Estilo maduro
Antonio Calloni confirma o talento
nos contos de O sorriso de Serapião
Eliane Lobato
O ator Antonio Calloni deixa de ser uma grata surpresa no terreno das letras para assumir a maturidade de seu estilo, de prosa irônica e olhar aguçado sobre o cotidiano. Seu quarto livro, O sorriso de Serapião e outras gargalhadas (Bertrand, 112 págs., R$ 25) confirma a força arrebatadora do autor em contos que transitam entre a vida real e o realismo fantástico, como é o caso do belo Relatório escrito de dentro de uma onda. Nesta condição – de sujeito engolido por uma onda do mar –, alguém anuncia que parou de respirar para continuar a viver. São seres, como diz o próprio autor, que “vivem no limite.”
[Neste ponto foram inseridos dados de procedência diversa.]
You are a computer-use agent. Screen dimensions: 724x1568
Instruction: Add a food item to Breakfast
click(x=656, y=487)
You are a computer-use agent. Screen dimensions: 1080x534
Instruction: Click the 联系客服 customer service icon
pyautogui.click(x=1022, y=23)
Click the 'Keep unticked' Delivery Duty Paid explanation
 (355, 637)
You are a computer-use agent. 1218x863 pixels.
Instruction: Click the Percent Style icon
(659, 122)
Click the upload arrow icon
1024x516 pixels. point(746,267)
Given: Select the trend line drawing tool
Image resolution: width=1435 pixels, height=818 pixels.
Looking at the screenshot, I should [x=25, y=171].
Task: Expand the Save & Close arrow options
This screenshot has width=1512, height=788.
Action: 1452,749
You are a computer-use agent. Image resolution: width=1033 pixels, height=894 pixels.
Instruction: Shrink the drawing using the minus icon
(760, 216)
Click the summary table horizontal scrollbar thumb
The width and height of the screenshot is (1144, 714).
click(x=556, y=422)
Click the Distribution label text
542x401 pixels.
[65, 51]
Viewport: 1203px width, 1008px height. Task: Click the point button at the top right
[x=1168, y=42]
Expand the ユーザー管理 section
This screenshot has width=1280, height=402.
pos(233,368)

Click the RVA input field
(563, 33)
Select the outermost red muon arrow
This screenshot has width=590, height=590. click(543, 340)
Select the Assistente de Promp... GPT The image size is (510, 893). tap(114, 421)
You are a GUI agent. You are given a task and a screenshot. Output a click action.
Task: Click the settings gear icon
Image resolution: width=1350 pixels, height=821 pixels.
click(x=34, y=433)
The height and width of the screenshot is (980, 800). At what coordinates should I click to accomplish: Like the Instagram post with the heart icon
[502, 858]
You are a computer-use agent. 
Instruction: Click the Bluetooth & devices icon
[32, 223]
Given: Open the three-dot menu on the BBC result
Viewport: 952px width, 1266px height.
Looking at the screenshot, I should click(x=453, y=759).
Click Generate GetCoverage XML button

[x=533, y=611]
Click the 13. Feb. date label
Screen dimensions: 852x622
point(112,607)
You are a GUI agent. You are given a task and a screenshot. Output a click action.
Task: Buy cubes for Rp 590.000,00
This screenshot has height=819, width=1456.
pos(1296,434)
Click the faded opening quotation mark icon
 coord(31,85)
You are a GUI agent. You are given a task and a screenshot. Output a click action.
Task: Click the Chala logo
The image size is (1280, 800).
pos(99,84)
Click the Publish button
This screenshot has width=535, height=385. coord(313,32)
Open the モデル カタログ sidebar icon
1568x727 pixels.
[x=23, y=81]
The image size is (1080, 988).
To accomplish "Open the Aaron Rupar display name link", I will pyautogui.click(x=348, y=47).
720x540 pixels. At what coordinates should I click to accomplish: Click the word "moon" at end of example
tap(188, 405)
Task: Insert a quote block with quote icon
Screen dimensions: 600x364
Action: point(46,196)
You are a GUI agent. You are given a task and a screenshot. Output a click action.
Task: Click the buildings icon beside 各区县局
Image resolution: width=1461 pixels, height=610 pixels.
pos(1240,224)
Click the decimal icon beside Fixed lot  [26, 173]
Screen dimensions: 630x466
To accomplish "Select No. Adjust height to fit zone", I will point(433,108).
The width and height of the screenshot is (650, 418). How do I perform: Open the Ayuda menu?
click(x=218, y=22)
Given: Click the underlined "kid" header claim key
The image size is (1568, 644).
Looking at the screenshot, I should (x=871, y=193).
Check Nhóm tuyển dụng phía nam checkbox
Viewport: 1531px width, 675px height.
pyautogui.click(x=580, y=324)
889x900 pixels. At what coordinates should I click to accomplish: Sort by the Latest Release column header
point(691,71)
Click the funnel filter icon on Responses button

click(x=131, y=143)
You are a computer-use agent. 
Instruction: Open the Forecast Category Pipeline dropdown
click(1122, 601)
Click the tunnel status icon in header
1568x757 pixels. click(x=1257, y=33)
A história que dá nome ao livro começa com a descrição do personagem-título: “Serapião não era nada, mas era feliz. Trinta anos. Virgem. Cabeça chata e um sorriso furado pela ausência de dois dentes superiores.” Assim Calloni compõe um bravo mané cuja maior honra, e castigo, era amar Amaralina. Ele mistura a crueza do mundo contemporâneo às circunstâncias rudes de um tempo solto no passado. O autor também aceita desafios e resume em uma única página o que é ser uma senha numa sala de espera, no conto O homem objetivo. Consagrado ator de novelas como O clone e Terra nostra (além de teatro e cinema), Calloni sabe como construir personagens, seja interpretando ou escrevendo. Não há lugar-comum em sua narrativa, por mais banal que sejam a situação ou as figuras inventadas. Sobre as duas artes, Calloni resume: “É mais fácil uma pessoa me conhecer através da minha escrita do que do meu trabalho de ator.” O sorriso de Serapião é, sem dúvida, um dos bons lançamentos nacionais deste ano.